Hassi Norlén
The question as to whether outer space was empty or filled with an 'Ether' remained unsolved until the late 19th century. In 1887 Michelsen and Morley performed their famous interferometer experiment, effectively establishing the vacuum of space as a reality, once and for all. This theoretical prediction also paved the way for Einstein's deduction that the speed of light is a universal constant. Now a titanic version of the Michelsen/Morley experiment is planned in an attempt to detect de facto waves in what the two scientists had previously deemed void.
"For LISA, we will be using an IR laser because we need a high-power CW laser that can be very frequency stable, and one that is also very efficient in turning electrical power to laser power," explains Dr. William Folkner at JPL (Pasadena, CA), one of the main research facilities working with LISA.

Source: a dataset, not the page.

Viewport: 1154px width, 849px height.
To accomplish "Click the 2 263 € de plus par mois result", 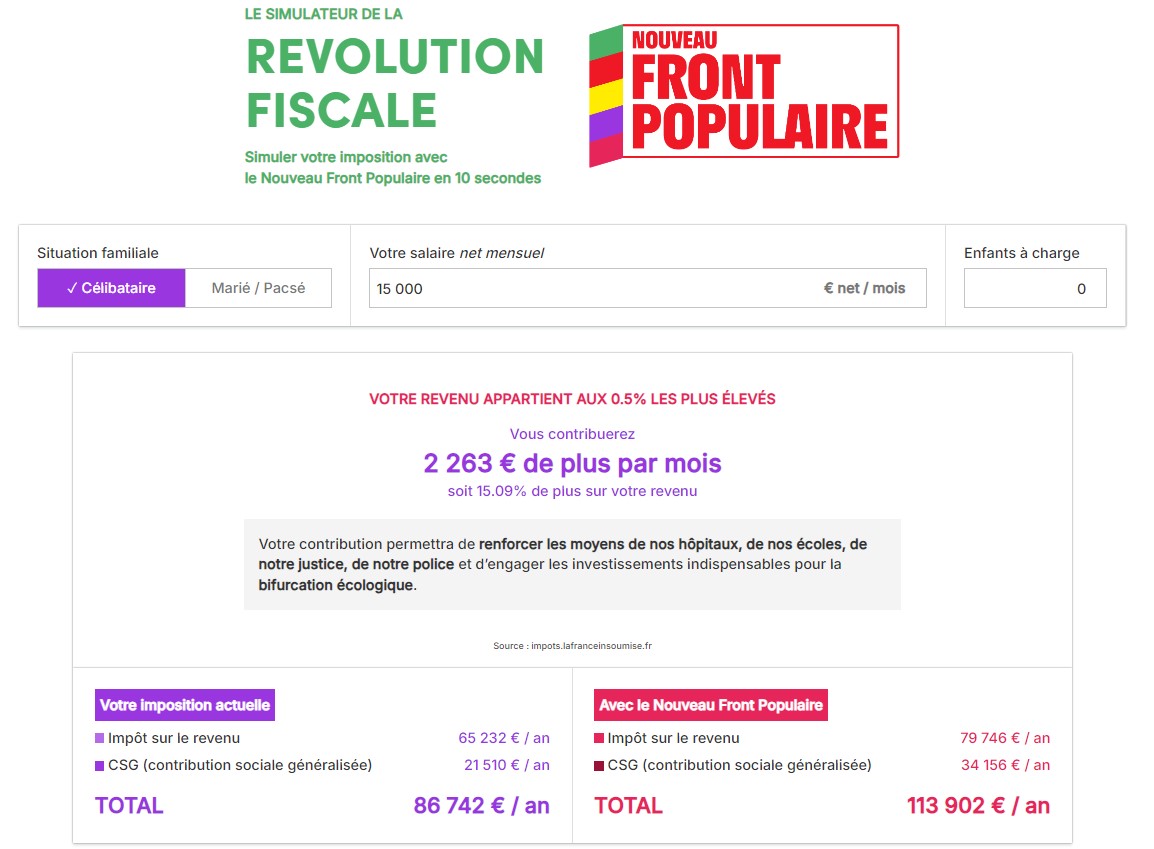I will (572, 464).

Essentially the laser interferometer space antenna (LISA) will be a giant Michelsen-Morley interferometer in the shape of an equilateral triangle and formed by three spacecraft in orbit around the sun. Each tip of the triangle will consist of one spacecraft each with two separate infrared (IR) laser sources and accompanying mirror and beam-splitting equipment. The interferometer will measure changes in the optical path length along its legs, each some 5 million km long. These changes are due to ripples in the very fabric of space caused by passing gravity waves generated in cataclysmic galactic or extra-galactic events. With a precision of 20 pm, LISA will search for low-frequency gravitational waves that would never be detectable by any terrestrial systems.
The lasers use two monolithic ring Nd:YAG crystals in series, producing 1 W of single-mode output at 1064 nm. The power is reduced from the achievable 2 W in order to extend the lasers' longevity.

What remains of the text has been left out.